Voilà qui rompt avec le chiffon rouge de la responsabilité principale attribuée en l’occurrence aux méthodes de lecture (en particulier via l’opposition « méthode syllabique » – « méthode globale »)  qui ne saurait pourtant expliquer pourquoi on a de telles variations de résultats selon le territoire de notre beau pays de France : par exemple, et de façon continue au fil des années, 16 % de jeunes jugés en grande difficulté de lecture dans le département de l’Aisne contre 4 % à Paris…

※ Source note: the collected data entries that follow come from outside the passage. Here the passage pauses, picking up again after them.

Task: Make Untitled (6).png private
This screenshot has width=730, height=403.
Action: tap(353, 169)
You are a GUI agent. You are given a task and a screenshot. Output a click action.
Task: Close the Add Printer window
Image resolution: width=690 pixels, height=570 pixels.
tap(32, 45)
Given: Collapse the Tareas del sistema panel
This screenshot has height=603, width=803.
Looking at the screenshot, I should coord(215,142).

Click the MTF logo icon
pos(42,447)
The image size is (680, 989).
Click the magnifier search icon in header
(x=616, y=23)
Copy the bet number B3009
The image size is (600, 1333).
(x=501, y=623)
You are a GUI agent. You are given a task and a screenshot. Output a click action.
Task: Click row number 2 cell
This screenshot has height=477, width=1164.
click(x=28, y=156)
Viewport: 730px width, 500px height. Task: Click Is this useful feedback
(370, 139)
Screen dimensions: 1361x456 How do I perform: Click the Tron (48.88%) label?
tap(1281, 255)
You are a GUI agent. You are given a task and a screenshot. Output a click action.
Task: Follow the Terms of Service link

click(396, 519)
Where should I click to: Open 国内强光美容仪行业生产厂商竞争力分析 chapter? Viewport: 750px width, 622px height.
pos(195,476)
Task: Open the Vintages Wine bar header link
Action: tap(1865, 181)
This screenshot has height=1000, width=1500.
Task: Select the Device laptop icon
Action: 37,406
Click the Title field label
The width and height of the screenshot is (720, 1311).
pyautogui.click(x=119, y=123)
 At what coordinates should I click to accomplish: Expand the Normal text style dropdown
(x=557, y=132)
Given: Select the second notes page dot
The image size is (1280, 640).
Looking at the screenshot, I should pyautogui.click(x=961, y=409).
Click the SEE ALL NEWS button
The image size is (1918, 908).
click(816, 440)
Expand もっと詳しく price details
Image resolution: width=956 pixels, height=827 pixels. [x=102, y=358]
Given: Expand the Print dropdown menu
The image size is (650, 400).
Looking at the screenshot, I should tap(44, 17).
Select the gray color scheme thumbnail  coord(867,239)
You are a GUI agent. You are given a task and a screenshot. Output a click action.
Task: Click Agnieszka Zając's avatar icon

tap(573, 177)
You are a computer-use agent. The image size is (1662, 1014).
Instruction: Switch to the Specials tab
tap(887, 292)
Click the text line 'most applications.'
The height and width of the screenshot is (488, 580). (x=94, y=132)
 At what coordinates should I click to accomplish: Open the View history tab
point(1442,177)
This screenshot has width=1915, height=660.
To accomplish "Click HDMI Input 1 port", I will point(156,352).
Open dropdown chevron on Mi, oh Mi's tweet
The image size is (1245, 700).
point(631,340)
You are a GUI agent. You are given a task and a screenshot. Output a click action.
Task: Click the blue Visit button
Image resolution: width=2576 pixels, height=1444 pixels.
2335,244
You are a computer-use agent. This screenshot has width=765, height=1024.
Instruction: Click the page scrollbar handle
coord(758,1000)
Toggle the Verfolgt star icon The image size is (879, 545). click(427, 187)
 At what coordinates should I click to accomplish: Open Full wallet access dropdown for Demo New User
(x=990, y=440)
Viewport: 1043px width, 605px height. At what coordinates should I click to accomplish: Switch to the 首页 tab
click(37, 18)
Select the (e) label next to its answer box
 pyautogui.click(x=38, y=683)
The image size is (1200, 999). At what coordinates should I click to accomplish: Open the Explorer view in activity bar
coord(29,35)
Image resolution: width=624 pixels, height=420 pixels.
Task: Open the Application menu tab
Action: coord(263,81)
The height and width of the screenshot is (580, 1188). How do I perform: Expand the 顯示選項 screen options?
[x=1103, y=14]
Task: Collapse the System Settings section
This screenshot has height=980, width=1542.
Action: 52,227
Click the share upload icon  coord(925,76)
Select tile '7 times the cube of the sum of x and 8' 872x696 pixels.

Mais voilà aussi qui laisse ‘’rêveur’’ (sinon ‘’endormi’’) : par quel miracle la ‘’solution’’ ministérielle (« que tous les parents lisent une histoire du soir aux ‘’0-6 ans’’ ! ») pourrait-elle s’accomplir par-delà les situations concrètes et socio-culturelles réelles ?

La seconde histoire n’est pas totalement nouvelle dans son principe, mais a un sel tout particulier telle qu’elle est racontée par le nouveau ministre qui a quand même la particularité d’avoir été DGESCO (directeur général de l’enseignement scolaire) de 5 des ministres qui se sont succédé durant la dernière période.

Il ne s’en cache pas, bien au contraire : « J’ai travaillé sous cinq ministres différents qui avaient des orientations différentes […]. Je l’ai fait loyalement ». Mais la fin de cette histoire (d’humour noir ?) interpelle : « la situation de l’Ecole est extrêmement inquiétante en termes de niveau, en termes d’inégalités scolaires, en termes de santé physique et psychique des élèves ».

« J’ai ma méthode »

On peut pourtant dormir tranquille, car le nouveau ministre de l’Education Nationale l’assure et rassure : «J’ai ma méthode».

Elle se concrétise immédiatement par l’annonce de plus de 4000 postes d’enseignants en moins. Mais c’est ‘’méthodique’’ si ce n’est automatique : cela découle mécaniquement de la baisse démographique. En fait, c’est une belle histoire à raconter, une bonne nouvelle : en dépit de cette diminution de postes alors que « la situation de l’Ecole est extrêmement inquiétante », on atteindrait enfin un niveau d’encadrement ‘’rêvé’’ jamais atteint : pas plus de 21 élèves par classe en moyenne (même si le nombre d’élèves par classe en moyenne est nettement moins élevé dans nombre de pays de l’OCDE).

Bon. Combien de temps ce raconteur d’histoires va-t-il durer ? Cinq ans, comme Jean-Michel Blanquer qui l’a nommé DGESCO, lors du premier quinquennat du président Emmanuel Macron ?

1 an et 2 mois comme Pap Ndiaye ? 5 mois et demi comme Gabriel  Attal ? 1 mois comme Amélie Oudéa-Castena ? 7 mois comme Nicole Belloubet ? 2 mois et demi comme Annie Genetet ?

Une autre histoire, la grande ‘’Histoire’’, tranchera.